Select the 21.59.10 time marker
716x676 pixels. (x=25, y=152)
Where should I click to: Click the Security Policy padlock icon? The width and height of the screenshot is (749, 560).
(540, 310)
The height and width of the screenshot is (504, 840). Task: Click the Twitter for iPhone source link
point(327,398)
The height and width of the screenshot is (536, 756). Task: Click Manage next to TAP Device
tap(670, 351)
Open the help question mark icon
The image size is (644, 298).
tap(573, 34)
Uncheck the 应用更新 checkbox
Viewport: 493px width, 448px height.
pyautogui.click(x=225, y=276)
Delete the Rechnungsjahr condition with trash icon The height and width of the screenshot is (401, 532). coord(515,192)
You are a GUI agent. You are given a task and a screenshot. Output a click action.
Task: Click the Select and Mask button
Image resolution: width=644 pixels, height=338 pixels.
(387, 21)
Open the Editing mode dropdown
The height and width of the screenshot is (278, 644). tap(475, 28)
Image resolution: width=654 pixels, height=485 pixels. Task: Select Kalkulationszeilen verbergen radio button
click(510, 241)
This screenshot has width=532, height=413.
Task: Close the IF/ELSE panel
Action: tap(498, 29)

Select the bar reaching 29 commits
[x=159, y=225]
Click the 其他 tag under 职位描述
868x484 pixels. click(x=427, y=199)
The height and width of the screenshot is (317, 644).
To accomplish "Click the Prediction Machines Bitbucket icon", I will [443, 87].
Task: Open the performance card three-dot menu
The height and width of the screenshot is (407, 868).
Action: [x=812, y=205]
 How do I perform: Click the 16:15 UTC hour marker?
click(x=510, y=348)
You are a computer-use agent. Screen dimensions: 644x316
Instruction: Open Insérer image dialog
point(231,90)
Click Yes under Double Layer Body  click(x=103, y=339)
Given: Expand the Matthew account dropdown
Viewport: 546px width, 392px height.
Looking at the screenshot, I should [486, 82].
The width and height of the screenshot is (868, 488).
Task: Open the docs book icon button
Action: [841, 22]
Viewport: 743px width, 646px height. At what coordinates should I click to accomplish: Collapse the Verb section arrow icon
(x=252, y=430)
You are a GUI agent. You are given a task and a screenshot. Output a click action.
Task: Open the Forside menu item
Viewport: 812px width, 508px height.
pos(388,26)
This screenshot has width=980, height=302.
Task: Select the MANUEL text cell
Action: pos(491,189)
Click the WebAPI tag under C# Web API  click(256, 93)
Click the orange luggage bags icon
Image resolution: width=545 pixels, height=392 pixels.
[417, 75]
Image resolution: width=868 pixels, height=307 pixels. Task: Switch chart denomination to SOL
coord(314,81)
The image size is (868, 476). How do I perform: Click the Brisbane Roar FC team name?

▶ [Description of the task]: Print the entries again so that each one matches exactly.

▶ [Response to this exercise]:
Select the 21.59.10 time marker
716x676 pixels. (x=25, y=152)
Where should I click to: Click the Security Policy padlock icon? The width and height of the screenshot is (749, 560).
(540, 310)
The height and width of the screenshot is (504, 840). Task: Click the Twitter for iPhone source link
point(327,398)
The height and width of the screenshot is (536, 756). Task: Click Manage next to TAP Device
tap(670, 351)
Open the help question mark icon
The image size is (644, 298).
tap(573, 34)
Uncheck the 应用更新 checkbox
Viewport: 493px width, 448px height.
pyautogui.click(x=225, y=276)
Delete the Rechnungsjahr condition with trash icon The height and width of the screenshot is (401, 532). coord(515,192)
You are a GUI agent. You are given a task and a screenshot. Output a click action.
Task: Click the Select and Mask button
Image resolution: width=644 pixels, height=338 pixels.
(387, 21)
Open the Editing mode dropdown
The height and width of the screenshot is (278, 644). tap(475, 28)
Image resolution: width=654 pixels, height=485 pixels. Task: Select Kalkulationszeilen verbergen radio button
click(510, 241)
This screenshot has width=532, height=413.
Task: Close the IF/ELSE panel
Action: tap(498, 29)

Select the bar reaching 29 commits
[x=159, y=225]
Click the 其他 tag under 职位描述
868x484 pixels. click(x=427, y=199)
The height and width of the screenshot is (317, 644).
To accomplish "Click the Prediction Machines Bitbucket icon", I will [443, 87].
Task: Open the performance card three-dot menu
The height and width of the screenshot is (407, 868).
Action: [x=812, y=205]
 How do I perform: Click the 16:15 UTC hour marker?
click(x=510, y=348)
You are a computer-use agent. Screen dimensions: 644x316
Instruction: Open Insérer image dialog
point(231,90)
Click Yes under Double Layer Body  click(x=103, y=339)
Given: Expand the Matthew account dropdown
Viewport: 546px width, 392px height.
Looking at the screenshot, I should [486, 82].
The width and height of the screenshot is (868, 488).
Task: Open the docs book icon button
Action: [841, 22]
Viewport: 743px width, 646px height. At what coordinates should I click to accomplish: Collapse the Verb section arrow icon
(x=252, y=430)
You are a GUI agent. You are given a task and a screenshot. Output a click action.
Task: Open the Forside menu item
Viewport: 812px width, 508px height.
pos(388,26)
This screenshot has width=980, height=302.
Task: Select the MANUEL text cell
Action: pos(491,189)
Click the WebAPI tag under C# Web API  click(256, 93)
Click the orange luggage bags icon
Image resolution: width=545 pixels, height=392 pixels.
[417, 75]
Image resolution: width=868 pixels, height=307 pixels. Task: Switch chart denomination to SOL
coord(314,81)
The image size is (868, 476). How do I perform: Click the Brisbane Roar FC team name?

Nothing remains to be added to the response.